Morgan was the only prominent member of the group of architects interested in the Crafts movement who were born in California; the others all arrived as adults: Mullgardt from Saint Louis, Maybeck from New York, Ernest Coxed from England, Polk from Kansas City, and the Greene brothers from Ohio. Her own deep response to nature and to the local environment reinforced her interest in the Crafts principles of building simply and in harmony with the site. While she was in Paris, from 1896 to 1902, she had a subscription to The Architect magazine and also had access to British architectural periodicals, which must have familiarized her with what Morris’s followers were doing. At the same time, her interest in medieval guilds, the Italian hill towns, and Eugene-Emmanuel Viollet-le-Duc’s medievalism was as important a part of her education as the rational theory of the Beaux-Arts course. Thus, she was not unprepared for building in the Crafts tradition, although her engineering background and classical training made her aware how difficult it was to achieve a “simple” building.

Much of Morgan’s early domestic architecture reflected Crafts principles, as did such important structures as Saint John’s Presbyterian Church in Berkeley (1908&ndsah;1910) and the Asilomar YWCA Conference Center (c. 1913–1937). Morgan’s buildings made a considerable contribution to the style, and it remained important to her philosophically long after a shortage of inexpensive wood and a change in fashion meant that she was generally building with concrete in Tudor, Mediterranean, or Bavarian styles.

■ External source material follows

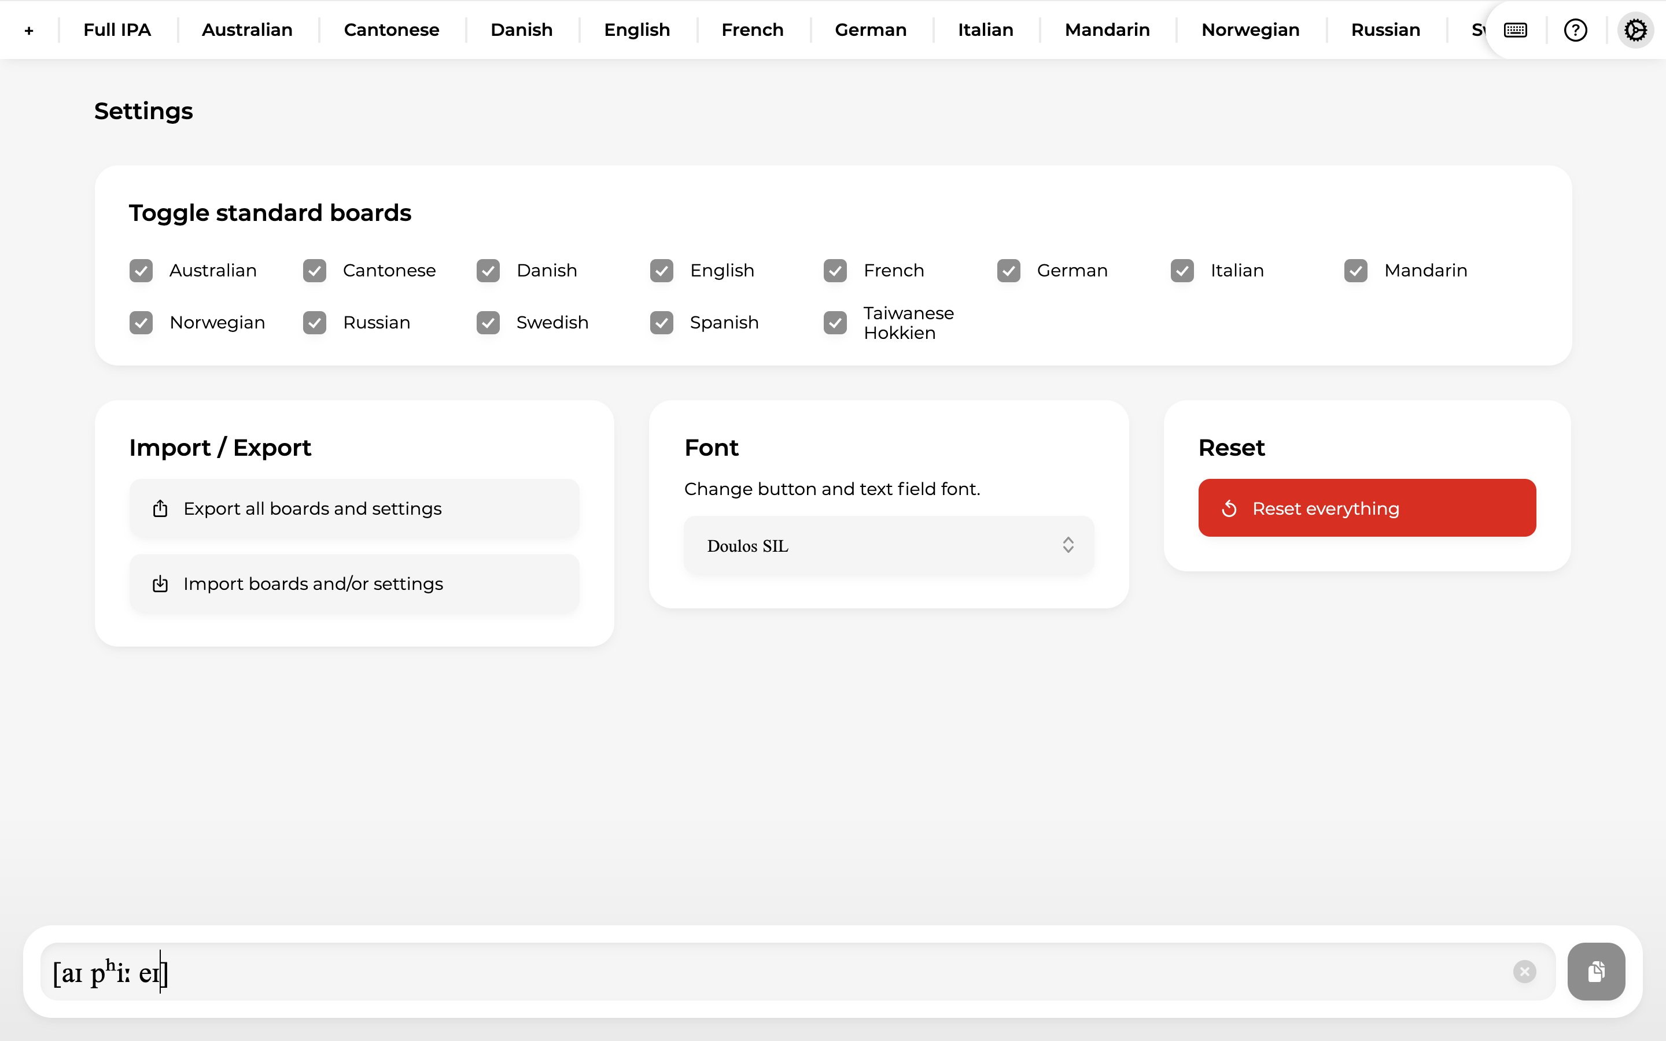
Task: Open the German board tab
Action: tap(870, 30)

Morgan did not hesitate to apply Crafts principles to the interiors of Mediterranean buildings, large and small. She carried out those principles most dramatically in her work on the Hearst estate at San Simeon. There she presided over a kind of brotherhood of highly qualified artisans, including workers skilled in stone casting, ornamental plastering, wood carving (including John Klang, a specialist in creating wormholes and in matching new and old woods), and elaborate ironworking, as well as painters, weavers, tapestry workers, and tile designers. At San Simeon and in workshops in Los Angeles, San Francisco, Alameda, and Carmel, these specialists toiled for union wages (then two dollars an hour) to repair, copy, and add to the works of antiquity that Hearst kept buying so voraciously. They also improvised and designed, working from books and magazines borrow from Morgan’s library and from photographs or sketches of buildings she had admired in Europe. Ed Trinkeller, an Alsatian ironworker, did caricatures and likenesses in iron. Camille Solon painted scenes and figures on the stone arches of the Gothic Study. Austro-Hungrarian Frank Gyorgy did antiquing in wood and metal. All followed Morgan’s direction of “careful carelessness.” The ceilings, doors, windows, and furniture they created stand as significant Crafts works produced during a period when the movement was increasingly disregarded. Morgan brought many of these workers to Berkeley, to San Francisco, and to Wyntoon, and they all looked up to her, proud to be part of such a highly skilled group.